— Extract provided —
- - - - - - -
The originations of both parties should remind Nigerians that their much-awaited milk and honey will never come from either party. For instance, the PDP was conceived to defraud this country and enrich a selected political upper-class—largely, those connected with second republic politicians and their allies in the defense sector. Consequently, the APC was established with one major motive—to remove Jonathan, who became a distraction and a pain to the elite and the draconian political godfathers. In essence, the APC and the PDP parties have accomplished their objectives and will never offer anything new. Both parties are essentially hopeless and politically dangerous in building any path to Nigeria’s democracy.

The formation of the People’s Democratic Party (PDP) in 1998 was convenient because Nigerians were struggling under the protracted military dictatorship of Gen. Sani Abacha, who vowed to stay put. Abacha’s untimely death in June 1998 signaled the end of 16 years of military rule; the interim government proposed holding an election the following year.

The PDP won the people’s hearts because it was primarily formed by members of numerous groups and organizations who were very vocal about the outgoing junta regime. The party also floated an ideology that reflected a broader political base, supported economic deregulation and human rights, and advocated greater funding for health care and education.

It didn’t stop there; the PDP boosted its favorability when it created an unofficial policy of rotating the presidency between candidates from the predominantly Christian south and the Muslim north. They actually lived up to that promise. After the regime of Olusegun Obasanjo and Atiku Abubakar, the party candidates were Umaru Musa Yar’Adua, a Muslim and the governor of the northern state of Katsina, and Goodluck Jonathan, a Christian and the governor of the southern state of Bayelsa.

Jonathan’s first misstep was boldly alienating some of his political godfathers, including a former President who was somehow instrumental in his rise to the presidency, retired Gen. Olusegun Obasanjo. Obasanjo went after Jonathan in sheer retaliation and fired off an 18-page public letter in 2013 containing lacerating criticism of his regime. He also categorically stated that it would be “morally flawed” for Jonathan to run for re-election in 2015.

A massive growing antagonism over Jonathan led to the unification of Nigeria’s three biggest opposition parties, and ultimately a merger; the Action Congress of Nigeria (ACN), the Congress for Progressive Change (CPC), and the All Nigeria Peoples Party (ANPP) became the All Progressives Congress (APC).

The APC executed two campaign strategies. The first was concocting and infiltrating the system with a collection of conspiracy theories to derail Jonathan’s popularity and suppress PDP’s control. Then they showcased a fabricated campaign agenda and wooed the vulnerable masses with thousands of inconceivable campaign promises. In addition to deceiving the youth with fake promises of education and employment opportunities, the desperate APC campaigned on complete system restructuring, total obliteration of terrorist insurgencies within months, and transforming the country’s currency, Naira, to have equal value with the dollar. This is how Nigeria got to its present governance uncertainty.

The political implications of the dysfunctional power control by the APC and the PDP is that the nation of Nigeria is in trouble. Here is why—for over 23 years, the PDP and the APC have been the epicenters of the downfall of Nigeria at all levels of governance. Today, after almost seven years of ruling, the APC has dragged Nigeria into a near economic depression. The bad news is that the same APC is scheming to remain in power without any blueprint to fix the system failure it has been facilitating.
- - - - - - -
— Material for this task —
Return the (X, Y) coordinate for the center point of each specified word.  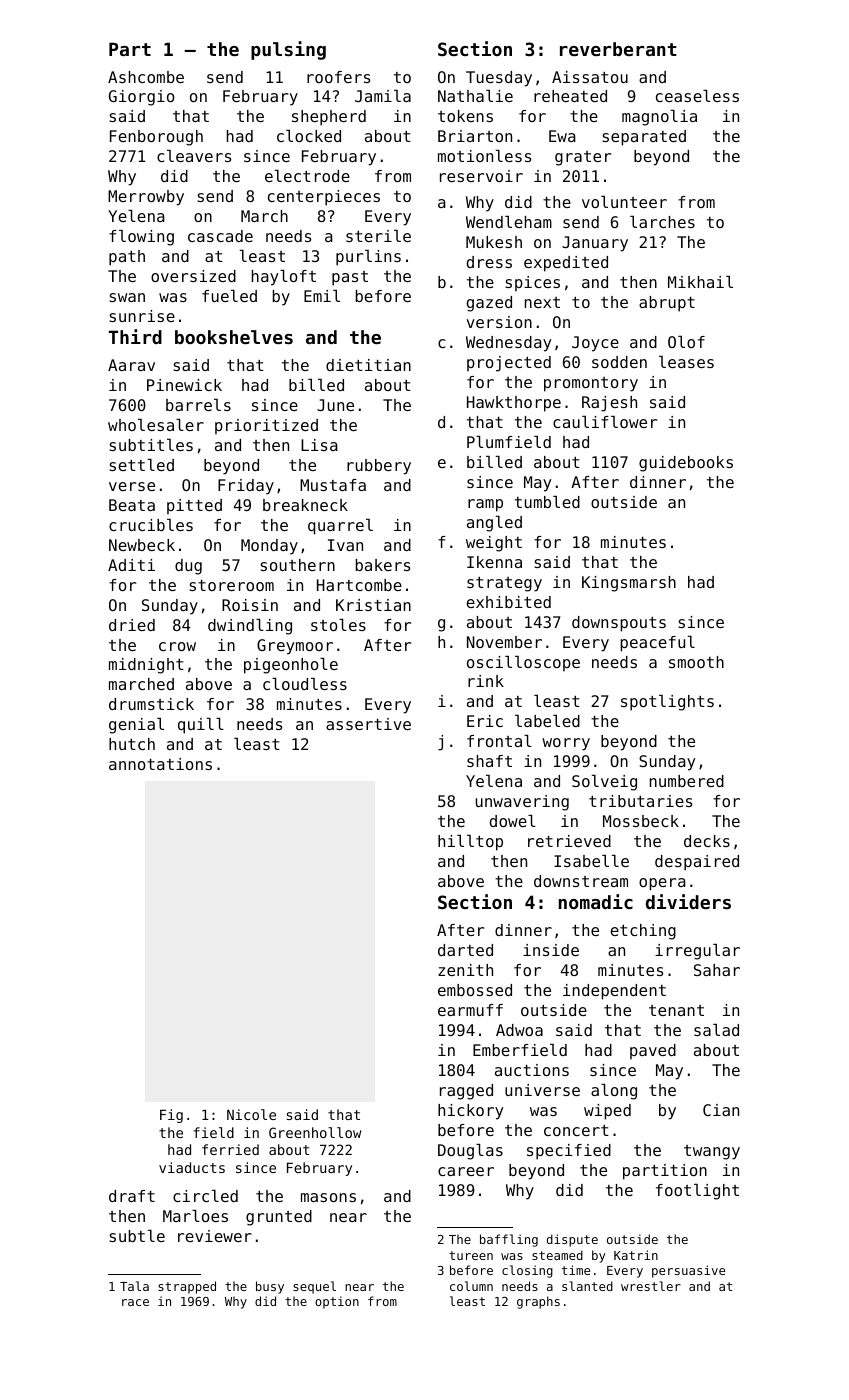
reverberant (618, 49)
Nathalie (475, 96)
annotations (160, 764)
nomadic (596, 901)
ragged (466, 1092)
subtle (137, 1236)
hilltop (470, 843)
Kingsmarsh (629, 584)
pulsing (288, 50)
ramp (485, 505)
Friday (246, 487)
- - - - - - -
— Required actions —
1 > Rescale the coordinates in the rows, from the line with "subtle (137, 1236)" up to and including the last row, by multiplying each by 0.25 and rounding to whole numbers, with halves rounded up. Write out only those lines, each word included.
2 > Resume the commentary on Nigeria's PDP and APC, carrying it on past its final paragraph.

— Exercise results —
1 >
subtle (34, 309)
hilltop (118, 211)
Kingsmarsh (157, 146)
pulsing (72, 13)
ramp (121, 126)
Friday (62, 122)

2 >
The good news is that the suffering Nigerian masses have the chance to elect a new regime. However, the question is whether these voters are sincere enough to reject the gangs of predatory candidates and parties that triggered the current predicament at the polls. Are Nigerians ready to ignore the current APC-PDP ruthless power-sharing culture to embrace something entirely new?

Listen to Dino Melaye, a former lawmaker who represented Kogi West Senatorial District, as he addressed Peter Obi, the Labour Party presidential candidate: “By the grace of God, you have the potential of being the president in the nearest future. I celebrate you and I celebrate your movement for a new Nigeria. While I celebrate you, I want to advise you that your time is not now. You have to wait for your time.”

Melaye’s mentality harmonizes with the same culture that has kept this country in bondage under a ruthless mob of political elites; they believe that a selected few are entitled to democratic governance. The elitist political cliques decide who will lead the central government, then impose their will on the vulnerable masses.

Nigerian voters have been very hypocritical when making electoral decisions in the past.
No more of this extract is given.